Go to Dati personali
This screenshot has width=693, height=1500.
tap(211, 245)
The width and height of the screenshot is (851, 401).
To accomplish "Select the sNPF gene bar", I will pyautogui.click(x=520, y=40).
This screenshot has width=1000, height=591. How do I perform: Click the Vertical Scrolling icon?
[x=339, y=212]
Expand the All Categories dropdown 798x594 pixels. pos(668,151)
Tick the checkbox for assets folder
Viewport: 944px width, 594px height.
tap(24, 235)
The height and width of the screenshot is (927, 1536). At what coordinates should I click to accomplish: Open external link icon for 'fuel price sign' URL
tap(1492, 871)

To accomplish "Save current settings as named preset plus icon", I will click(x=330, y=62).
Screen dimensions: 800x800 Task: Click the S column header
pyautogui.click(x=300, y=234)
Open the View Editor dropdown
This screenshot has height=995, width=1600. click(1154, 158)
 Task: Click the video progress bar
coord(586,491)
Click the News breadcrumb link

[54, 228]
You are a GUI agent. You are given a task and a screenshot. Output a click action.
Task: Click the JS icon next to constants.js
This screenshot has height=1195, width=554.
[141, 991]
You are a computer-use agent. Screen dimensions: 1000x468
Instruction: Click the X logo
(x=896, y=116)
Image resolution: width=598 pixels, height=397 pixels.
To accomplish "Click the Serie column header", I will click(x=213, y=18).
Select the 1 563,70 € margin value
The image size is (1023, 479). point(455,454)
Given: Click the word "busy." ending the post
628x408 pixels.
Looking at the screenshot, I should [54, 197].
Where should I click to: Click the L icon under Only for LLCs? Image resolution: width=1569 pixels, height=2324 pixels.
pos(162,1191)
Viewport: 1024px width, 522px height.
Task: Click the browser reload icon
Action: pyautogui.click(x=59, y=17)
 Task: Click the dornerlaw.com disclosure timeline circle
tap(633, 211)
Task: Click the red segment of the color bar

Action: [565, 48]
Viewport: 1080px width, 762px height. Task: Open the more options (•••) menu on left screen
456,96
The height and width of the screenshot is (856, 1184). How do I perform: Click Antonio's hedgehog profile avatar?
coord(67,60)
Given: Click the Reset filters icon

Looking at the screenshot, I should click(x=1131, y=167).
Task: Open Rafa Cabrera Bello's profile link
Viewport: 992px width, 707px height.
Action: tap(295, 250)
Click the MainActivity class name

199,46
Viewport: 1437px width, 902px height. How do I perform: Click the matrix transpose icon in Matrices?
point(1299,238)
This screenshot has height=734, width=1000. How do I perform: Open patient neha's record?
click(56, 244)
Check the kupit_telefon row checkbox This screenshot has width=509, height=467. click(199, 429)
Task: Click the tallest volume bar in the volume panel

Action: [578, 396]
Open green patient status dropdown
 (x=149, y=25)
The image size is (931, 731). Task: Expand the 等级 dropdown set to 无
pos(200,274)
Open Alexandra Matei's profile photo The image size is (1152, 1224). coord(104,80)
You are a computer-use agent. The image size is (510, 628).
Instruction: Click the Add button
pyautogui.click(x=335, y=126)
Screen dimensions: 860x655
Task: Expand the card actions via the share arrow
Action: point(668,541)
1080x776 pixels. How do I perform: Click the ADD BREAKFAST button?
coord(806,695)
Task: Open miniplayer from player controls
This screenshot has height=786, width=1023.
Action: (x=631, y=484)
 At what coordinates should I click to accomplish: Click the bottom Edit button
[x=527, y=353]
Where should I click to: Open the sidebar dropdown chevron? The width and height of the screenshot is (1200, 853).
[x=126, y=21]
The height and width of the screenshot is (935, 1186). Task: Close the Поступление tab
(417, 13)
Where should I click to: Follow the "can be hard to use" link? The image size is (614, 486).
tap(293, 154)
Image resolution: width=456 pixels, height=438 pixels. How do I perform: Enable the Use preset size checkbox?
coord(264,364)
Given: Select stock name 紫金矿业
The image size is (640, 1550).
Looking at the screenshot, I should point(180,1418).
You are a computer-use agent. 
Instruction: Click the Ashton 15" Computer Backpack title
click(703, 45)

# [Problem details]
Every record should be printed again exactly as it reads.

# [Output for this exercise]
Go to Dati personali
This screenshot has width=693, height=1500.
tap(211, 245)
The width and height of the screenshot is (851, 401).
To accomplish "Select the sNPF gene bar", I will pyautogui.click(x=520, y=40).
This screenshot has width=1000, height=591. How do I perform: Click the Vertical Scrolling icon?
[x=339, y=212]
Expand the All Categories dropdown 798x594 pixels. pos(668,151)
Tick the checkbox for assets folder
Viewport: 944px width, 594px height.
tap(24, 235)
The height and width of the screenshot is (927, 1536). At what coordinates should I click to accomplish: Open external link icon for 'fuel price sign' URL
tap(1492, 871)

To accomplish "Save current settings as named preset plus icon", I will click(x=330, y=62).
Screen dimensions: 800x800 Task: Click the S column header
pyautogui.click(x=300, y=234)
Open the View Editor dropdown
This screenshot has height=995, width=1600. click(1154, 158)
 Task: Click the video progress bar
coord(586,491)
Click the News breadcrumb link

[54, 228]
You are a GUI agent. You are given a task and a screenshot. Output a click action.
Task: Click the JS icon next to constants.js
This screenshot has height=1195, width=554.
[141, 991]
You are a computer-use agent. Screen dimensions: 1000x468
Instruction: Click the X logo
(x=896, y=116)
Image resolution: width=598 pixels, height=397 pixels.
To accomplish "Click the Serie column header", I will click(x=213, y=18).
Select the 1 563,70 € margin value
The image size is (1023, 479). point(455,454)
Given: Click the word "busy." ending the post
628x408 pixels.
Looking at the screenshot, I should [54, 197].
Where should I click to: Click the L icon under Only for LLCs? Image resolution: width=1569 pixels, height=2324 pixels.
pos(162,1191)
Viewport: 1024px width, 522px height.
Task: Click the browser reload icon
Action: pyautogui.click(x=59, y=17)
 Task: Click the dornerlaw.com disclosure timeline circle
tap(633, 211)
Task: Click the red segment of the color bar

Action: [565, 48]
Viewport: 1080px width, 762px height. Task: Open the more options (•••) menu on left screen
456,96
The height and width of the screenshot is (856, 1184). How do I perform: Click Antonio's hedgehog profile avatar?
coord(67,60)
Given: Click the Reset filters icon

Looking at the screenshot, I should click(x=1131, y=167).
Task: Open Rafa Cabrera Bello's profile link
Viewport: 992px width, 707px height.
Action: tap(295, 250)
Click the MainActivity class name

199,46
Viewport: 1437px width, 902px height. How do I perform: Click the matrix transpose icon in Matrices?
point(1299,238)
This screenshot has height=734, width=1000. How do I perform: Open patient neha's record?
click(56, 244)
Check the kupit_telefon row checkbox This screenshot has width=509, height=467. click(199, 429)
Task: Click the tallest volume bar in the volume panel

Action: [578, 396]
Open green patient status dropdown
 (x=149, y=25)
The image size is (931, 731). Task: Expand the 等级 dropdown set to 无
pos(200,274)
Open Alexandra Matei's profile photo The image size is (1152, 1224). coord(104,80)
You are a computer-use agent. The image size is (510, 628).
Instruction: Click the Add button
pyautogui.click(x=335, y=126)
Screen dimensions: 860x655
Task: Expand the card actions via the share arrow
Action: point(668,541)
1080x776 pixels. How do I perform: Click the ADD BREAKFAST button?
coord(806,695)
Task: Open miniplayer from player controls
This screenshot has height=786, width=1023.
Action: (x=631, y=484)
 At what coordinates should I click to accomplish: Click the bottom Edit button
[x=527, y=353]
Where should I click to: Open the sidebar dropdown chevron? The width and height of the screenshot is (1200, 853).
[x=126, y=21]
The height and width of the screenshot is (935, 1186). Task: Close the Поступление tab
(417, 13)
Where should I click to: Follow the "can be hard to use" link? The image size is (614, 486).
tap(293, 154)
Image resolution: width=456 pixels, height=438 pixels. How do I perform: Enable the Use preset size checkbox?
coord(264,364)
Given: Select stock name 紫金矿业
The image size is (640, 1550).
Looking at the screenshot, I should point(180,1418).
You are a computer-use agent. 
Instruction: Click the Ashton 15" Computer Backpack title
click(703, 45)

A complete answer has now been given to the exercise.